[Dataset entries]
▼

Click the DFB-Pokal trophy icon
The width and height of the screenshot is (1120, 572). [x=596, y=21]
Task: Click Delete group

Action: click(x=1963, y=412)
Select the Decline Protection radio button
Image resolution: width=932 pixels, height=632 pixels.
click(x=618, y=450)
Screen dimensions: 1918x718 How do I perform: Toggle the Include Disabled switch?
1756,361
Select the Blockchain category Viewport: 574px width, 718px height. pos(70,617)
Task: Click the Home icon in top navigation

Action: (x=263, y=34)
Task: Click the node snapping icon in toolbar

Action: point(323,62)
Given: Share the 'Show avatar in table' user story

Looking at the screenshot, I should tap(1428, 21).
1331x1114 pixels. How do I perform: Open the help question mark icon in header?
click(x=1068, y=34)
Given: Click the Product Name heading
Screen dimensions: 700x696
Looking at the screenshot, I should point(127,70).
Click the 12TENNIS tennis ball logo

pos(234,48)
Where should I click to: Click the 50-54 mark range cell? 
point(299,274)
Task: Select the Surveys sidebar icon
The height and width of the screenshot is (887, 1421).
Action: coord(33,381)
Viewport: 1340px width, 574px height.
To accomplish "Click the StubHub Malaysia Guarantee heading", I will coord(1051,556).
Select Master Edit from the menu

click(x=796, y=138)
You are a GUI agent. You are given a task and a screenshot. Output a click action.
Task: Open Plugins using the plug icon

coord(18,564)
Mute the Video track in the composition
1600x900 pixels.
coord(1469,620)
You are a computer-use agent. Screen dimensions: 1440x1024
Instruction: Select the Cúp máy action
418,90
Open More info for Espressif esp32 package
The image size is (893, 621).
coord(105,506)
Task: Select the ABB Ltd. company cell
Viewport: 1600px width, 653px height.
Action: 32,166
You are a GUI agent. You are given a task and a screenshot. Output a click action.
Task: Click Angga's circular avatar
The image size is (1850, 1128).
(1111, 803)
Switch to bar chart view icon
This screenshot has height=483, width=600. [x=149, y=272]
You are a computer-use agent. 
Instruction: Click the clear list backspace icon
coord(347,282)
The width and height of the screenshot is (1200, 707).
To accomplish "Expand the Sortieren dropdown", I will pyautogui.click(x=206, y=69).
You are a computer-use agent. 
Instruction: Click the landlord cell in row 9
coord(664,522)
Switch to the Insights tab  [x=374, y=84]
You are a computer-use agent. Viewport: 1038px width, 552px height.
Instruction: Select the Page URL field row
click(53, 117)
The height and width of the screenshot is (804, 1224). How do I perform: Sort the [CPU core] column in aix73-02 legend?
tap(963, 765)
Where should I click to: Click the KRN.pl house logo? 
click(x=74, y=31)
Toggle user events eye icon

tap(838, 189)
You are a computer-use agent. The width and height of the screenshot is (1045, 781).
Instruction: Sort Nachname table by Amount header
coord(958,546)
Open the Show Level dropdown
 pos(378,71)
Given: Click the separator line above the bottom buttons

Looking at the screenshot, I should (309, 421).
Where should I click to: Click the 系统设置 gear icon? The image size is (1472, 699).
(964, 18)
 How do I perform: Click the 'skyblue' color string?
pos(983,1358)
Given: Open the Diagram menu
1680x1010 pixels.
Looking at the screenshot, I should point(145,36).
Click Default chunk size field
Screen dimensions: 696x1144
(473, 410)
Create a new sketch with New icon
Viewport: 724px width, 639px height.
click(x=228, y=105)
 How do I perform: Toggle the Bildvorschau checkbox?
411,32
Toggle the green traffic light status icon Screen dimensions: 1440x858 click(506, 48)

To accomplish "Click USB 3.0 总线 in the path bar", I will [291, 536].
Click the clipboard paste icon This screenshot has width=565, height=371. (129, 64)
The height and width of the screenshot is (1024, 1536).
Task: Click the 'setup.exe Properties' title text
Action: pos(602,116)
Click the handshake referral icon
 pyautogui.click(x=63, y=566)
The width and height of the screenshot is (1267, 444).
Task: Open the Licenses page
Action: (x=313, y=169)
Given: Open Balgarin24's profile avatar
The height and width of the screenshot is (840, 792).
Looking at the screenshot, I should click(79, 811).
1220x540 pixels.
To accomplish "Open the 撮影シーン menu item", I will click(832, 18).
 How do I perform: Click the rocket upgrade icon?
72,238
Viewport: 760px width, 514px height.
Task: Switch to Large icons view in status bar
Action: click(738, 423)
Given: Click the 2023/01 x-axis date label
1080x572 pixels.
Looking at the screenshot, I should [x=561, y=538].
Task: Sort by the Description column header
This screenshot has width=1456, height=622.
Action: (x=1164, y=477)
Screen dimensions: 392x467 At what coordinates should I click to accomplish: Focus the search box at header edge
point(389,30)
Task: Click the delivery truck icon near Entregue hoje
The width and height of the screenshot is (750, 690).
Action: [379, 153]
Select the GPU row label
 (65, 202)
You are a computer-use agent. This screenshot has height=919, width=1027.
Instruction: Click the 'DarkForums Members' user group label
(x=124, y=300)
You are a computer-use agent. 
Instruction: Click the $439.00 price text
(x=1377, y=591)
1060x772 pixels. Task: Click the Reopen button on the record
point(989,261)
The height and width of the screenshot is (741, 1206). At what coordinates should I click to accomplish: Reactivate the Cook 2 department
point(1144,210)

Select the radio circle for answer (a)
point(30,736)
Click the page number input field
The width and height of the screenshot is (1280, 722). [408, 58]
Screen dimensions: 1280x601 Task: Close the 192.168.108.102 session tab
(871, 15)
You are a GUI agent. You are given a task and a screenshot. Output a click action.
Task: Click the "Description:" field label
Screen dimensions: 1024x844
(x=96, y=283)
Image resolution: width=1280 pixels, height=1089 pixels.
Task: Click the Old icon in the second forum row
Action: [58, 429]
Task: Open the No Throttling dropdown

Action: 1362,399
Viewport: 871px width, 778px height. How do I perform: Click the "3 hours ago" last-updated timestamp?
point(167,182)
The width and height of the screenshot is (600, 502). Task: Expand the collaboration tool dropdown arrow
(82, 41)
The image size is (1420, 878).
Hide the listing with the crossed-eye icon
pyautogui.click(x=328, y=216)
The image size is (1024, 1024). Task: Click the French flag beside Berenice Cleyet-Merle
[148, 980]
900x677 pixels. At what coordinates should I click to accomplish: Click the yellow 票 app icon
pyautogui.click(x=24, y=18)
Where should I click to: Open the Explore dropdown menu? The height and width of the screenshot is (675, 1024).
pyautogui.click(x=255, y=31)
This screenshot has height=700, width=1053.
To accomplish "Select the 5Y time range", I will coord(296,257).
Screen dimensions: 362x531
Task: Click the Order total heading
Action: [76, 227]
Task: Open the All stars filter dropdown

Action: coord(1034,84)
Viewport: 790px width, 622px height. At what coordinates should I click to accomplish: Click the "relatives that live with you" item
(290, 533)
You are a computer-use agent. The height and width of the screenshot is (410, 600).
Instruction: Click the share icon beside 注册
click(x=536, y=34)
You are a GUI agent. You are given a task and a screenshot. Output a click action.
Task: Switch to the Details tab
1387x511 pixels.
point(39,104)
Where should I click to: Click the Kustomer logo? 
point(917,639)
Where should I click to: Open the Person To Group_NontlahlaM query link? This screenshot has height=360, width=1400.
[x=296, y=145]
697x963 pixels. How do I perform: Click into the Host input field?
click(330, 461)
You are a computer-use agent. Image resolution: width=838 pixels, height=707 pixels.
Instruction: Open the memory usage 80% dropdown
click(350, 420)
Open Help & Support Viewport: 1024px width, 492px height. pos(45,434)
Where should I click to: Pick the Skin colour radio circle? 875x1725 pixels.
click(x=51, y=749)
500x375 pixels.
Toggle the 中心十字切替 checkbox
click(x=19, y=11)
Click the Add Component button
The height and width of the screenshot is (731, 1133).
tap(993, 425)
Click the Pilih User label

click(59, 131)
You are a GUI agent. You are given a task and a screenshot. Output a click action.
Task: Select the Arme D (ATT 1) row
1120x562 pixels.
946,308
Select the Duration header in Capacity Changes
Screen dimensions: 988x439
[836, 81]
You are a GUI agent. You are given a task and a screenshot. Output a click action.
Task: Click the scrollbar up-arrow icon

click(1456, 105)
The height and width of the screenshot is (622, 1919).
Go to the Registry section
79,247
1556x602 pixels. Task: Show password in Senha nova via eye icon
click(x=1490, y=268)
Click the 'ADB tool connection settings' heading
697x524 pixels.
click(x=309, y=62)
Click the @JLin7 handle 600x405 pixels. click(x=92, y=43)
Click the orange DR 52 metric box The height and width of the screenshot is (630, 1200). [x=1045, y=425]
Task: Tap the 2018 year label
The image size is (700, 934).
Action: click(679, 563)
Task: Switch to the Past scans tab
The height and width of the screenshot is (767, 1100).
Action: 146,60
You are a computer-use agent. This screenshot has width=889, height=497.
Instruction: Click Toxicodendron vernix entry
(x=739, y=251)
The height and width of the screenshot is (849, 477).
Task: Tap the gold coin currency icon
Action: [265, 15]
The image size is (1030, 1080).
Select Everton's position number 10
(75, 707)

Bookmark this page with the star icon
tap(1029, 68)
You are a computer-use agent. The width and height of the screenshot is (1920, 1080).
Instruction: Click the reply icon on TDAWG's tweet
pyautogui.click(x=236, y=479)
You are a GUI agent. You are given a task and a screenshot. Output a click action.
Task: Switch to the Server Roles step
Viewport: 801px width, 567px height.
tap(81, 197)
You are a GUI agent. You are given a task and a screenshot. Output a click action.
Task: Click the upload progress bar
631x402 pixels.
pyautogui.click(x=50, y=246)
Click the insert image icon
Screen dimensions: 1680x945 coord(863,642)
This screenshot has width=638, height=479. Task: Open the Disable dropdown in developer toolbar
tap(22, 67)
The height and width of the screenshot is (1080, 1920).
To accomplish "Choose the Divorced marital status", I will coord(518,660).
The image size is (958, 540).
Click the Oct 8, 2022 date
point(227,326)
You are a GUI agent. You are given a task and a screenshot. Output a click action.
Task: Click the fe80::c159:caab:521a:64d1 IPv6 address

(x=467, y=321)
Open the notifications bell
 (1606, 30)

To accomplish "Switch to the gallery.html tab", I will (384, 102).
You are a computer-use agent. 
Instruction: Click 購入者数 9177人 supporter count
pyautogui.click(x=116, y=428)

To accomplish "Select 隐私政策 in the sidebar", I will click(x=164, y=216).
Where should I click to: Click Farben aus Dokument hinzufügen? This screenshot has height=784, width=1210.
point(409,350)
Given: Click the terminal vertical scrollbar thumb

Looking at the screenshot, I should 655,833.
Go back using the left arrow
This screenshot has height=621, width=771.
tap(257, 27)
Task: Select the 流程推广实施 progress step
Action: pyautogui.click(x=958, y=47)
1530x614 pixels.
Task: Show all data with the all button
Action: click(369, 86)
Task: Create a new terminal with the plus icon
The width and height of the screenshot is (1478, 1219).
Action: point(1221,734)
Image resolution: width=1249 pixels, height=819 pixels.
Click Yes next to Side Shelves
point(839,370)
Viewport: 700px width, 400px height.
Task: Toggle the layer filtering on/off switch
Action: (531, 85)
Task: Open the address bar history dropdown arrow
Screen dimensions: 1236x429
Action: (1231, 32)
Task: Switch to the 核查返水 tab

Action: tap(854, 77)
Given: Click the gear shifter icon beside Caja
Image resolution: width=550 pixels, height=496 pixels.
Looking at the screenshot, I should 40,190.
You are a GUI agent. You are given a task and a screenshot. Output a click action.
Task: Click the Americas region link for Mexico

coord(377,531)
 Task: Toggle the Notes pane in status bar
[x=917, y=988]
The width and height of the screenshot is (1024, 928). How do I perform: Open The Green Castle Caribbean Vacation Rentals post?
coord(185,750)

▲

Exercise objective » The lines above, starting at the one with "The height and width of the screenshot is (840, 792)." and ending at the one with "has height=919, width=1027.", are the only ones to return, exactly as written.

Result of the task »
The height and width of the screenshot is (840, 792).
Looking at the screenshot, I should click(79, 811).
1220x540 pixels.
To accomplish "Open the 撮影シーン menu item", I will click(832, 18).
 How do I perform: Click the rocket upgrade icon?
72,238
Viewport: 760px width, 514px height.
Task: Switch to Large icons view in status bar
Action: click(738, 423)
Given: Click the 2023/01 x-axis date label
1080x572 pixels.
Looking at the screenshot, I should [x=561, y=538].
Task: Sort by the Description column header
This screenshot has width=1456, height=622.
Action: (x=1164, y=477)
Screen dimensions: 392x467 At what coordinates should I click to accomplish: Focus the search box at header edge
point(389,30)
Task: Click the delivery truck icon near Entregue hoje
The width and height of the screenshot is (750, 690).
Action: [379, 153]
Select the GPU row label
 (65, 202)
You are a computer-use agent. This screenshot has height=919, width=1027.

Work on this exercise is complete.